We learn in the first reading that all who were destined for eternal life came to believe. This brings us to the second group of people: those who are Saints, that is, those who stand before the throne and the Lamb, as we hear in the second reading. We are certainly among those who believe, but the question we have to ask is: are we numbered among the Saints? We would all like to answer in the affirmative, but can we be sure?
I remember when I was young and whenever we heard the Gospel reading when our Lord asks if there would be any faith on earth when He returns, I would look around and ask myself how He could even ask such a question. Fast forward to today and every Sunday I now wonder what has happened to all the people. Every week there seems to be fewer and fewer at Mass. Perhaps they have gone elsewhere because they do not like the preaching, but in talking with other priests, I hear the same thing, so I do not think the people are going elsewhere for Mass.
In the Gospel reading Jesus tells us no one can take His sheep out of His hand. He goes on to say His sheep were given to Him by His Father, and no one can take them out of the Father’s hand. This is a great consolation for us and confirms what we hear in the second reading that the multitude around the throne and the Lamb have survived the period of great trial and washed their robes in the Blood of the Lamb. This tells us that the grace to remain faithful will be given to us to.
This grace to remain faithful, however, is not a guarantee that we will remain faithful. It is wonderful to know we are in the hands of our Lord and our Heavenly Father and that there is no way anyone can take us out of their hands. At the same time, we need to realize we have a free will; God will not force us to remain in His hands. In other words, even though no one can take us from His hands, we can freely choose to leave His hand.
This is happening in two ways. First, there are those who continue to claim they believe in God and in Jesus, but they do not want to come to Church anymore. They offer a variety of excuses: the abuse scandal, the rules, I’m too busy, I can worship my own way, etc. Then there are those who no longer believe in anything except themselves. For the first time in the history of America, atheism is the number one religion. For years Catholicism has been the number one religion in America and fallen away Catholics have actually made up the second largest religious body.
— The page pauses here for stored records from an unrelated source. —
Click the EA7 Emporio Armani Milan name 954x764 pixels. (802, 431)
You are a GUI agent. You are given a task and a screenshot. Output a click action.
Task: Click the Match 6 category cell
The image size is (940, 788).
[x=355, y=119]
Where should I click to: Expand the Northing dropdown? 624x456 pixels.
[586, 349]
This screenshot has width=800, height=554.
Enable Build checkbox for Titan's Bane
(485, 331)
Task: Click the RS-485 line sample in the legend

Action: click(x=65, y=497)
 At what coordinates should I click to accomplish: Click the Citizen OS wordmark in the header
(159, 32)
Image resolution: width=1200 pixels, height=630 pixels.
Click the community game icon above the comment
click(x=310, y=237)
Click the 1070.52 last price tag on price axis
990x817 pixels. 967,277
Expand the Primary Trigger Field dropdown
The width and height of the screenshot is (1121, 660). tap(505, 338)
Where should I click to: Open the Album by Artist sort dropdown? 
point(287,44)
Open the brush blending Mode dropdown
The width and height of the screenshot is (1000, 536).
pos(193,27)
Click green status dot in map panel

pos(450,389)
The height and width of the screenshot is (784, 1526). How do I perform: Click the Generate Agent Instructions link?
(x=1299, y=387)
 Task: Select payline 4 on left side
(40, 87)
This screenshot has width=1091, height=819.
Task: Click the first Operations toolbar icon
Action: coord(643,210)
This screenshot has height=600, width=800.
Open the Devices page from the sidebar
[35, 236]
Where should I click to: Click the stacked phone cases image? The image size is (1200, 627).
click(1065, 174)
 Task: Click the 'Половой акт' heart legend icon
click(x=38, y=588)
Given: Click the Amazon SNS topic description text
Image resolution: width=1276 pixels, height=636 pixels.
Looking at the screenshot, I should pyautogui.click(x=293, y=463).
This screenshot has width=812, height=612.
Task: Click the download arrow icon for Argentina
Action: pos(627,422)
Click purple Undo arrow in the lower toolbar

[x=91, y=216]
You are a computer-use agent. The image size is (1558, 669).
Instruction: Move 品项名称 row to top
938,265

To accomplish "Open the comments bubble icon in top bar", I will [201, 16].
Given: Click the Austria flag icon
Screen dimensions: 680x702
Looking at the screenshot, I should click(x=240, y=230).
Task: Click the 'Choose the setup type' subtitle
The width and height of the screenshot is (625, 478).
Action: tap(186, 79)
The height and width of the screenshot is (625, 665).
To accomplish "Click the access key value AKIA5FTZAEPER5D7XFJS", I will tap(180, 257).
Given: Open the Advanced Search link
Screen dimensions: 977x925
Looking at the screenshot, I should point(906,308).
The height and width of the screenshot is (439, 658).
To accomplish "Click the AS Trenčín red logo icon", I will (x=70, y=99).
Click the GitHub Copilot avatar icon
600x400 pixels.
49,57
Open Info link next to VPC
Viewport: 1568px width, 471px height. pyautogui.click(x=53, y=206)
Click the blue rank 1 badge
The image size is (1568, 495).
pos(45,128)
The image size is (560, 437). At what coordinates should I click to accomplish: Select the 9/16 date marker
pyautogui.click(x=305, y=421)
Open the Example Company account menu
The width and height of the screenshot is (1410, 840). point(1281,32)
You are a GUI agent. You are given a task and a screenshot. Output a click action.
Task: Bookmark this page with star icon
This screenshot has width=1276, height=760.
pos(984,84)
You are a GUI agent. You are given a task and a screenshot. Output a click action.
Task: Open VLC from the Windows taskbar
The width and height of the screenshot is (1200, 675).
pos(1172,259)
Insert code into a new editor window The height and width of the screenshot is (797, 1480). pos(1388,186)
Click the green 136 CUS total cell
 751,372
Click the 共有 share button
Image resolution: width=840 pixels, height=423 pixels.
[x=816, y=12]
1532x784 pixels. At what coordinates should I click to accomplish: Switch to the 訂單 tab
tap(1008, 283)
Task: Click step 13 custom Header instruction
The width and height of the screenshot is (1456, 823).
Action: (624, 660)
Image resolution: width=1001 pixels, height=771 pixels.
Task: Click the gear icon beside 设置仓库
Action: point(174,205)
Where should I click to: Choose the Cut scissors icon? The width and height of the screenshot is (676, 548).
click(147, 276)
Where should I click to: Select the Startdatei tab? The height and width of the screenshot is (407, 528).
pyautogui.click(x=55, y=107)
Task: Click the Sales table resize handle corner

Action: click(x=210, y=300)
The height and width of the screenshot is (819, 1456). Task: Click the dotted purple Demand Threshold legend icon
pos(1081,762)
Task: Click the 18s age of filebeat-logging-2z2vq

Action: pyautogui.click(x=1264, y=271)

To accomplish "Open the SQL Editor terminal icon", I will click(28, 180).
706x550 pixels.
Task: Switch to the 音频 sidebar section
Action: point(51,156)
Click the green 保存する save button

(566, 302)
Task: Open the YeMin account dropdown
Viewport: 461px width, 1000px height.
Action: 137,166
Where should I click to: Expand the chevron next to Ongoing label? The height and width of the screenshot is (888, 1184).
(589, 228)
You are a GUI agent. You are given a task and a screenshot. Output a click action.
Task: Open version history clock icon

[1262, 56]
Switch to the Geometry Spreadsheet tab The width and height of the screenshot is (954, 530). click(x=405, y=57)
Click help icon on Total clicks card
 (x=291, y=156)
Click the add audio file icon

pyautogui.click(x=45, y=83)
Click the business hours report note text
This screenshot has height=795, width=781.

Now who those profess to believe in nothing have edged out those who call themselves Catholic.
When we consider the rapid decline in the number of people attending Mass and the rapid increase in the number of people claiming no belief or those who are glorifying evil (Wicca has been the fastest growing “religion” in America for many years in a row), each of us has to ask “what would it take for me to fall away?” With about a third of our population on the wrong side of the faith question, there is building pressure to conform to the cultural mores.
The media pushes the agenda of darkness and there is a fast growing persecution of Christians in the world. In fact, Christians top the list of persecuted people in the world. I hope and pray we are all resolved to remain faithful to Jesus, even if we are persecuted or have to die for our faith. That said, we can never trust in our own strength. We absolutely must develop a strong prayer life so we can develop a strong relationship with the Lord. Love will keep us faithful; but even love, by itself is not enough. Only by the grace of God can we remain in the hand of our Good Shepherd, but only a heart open to love is able to receive that grace.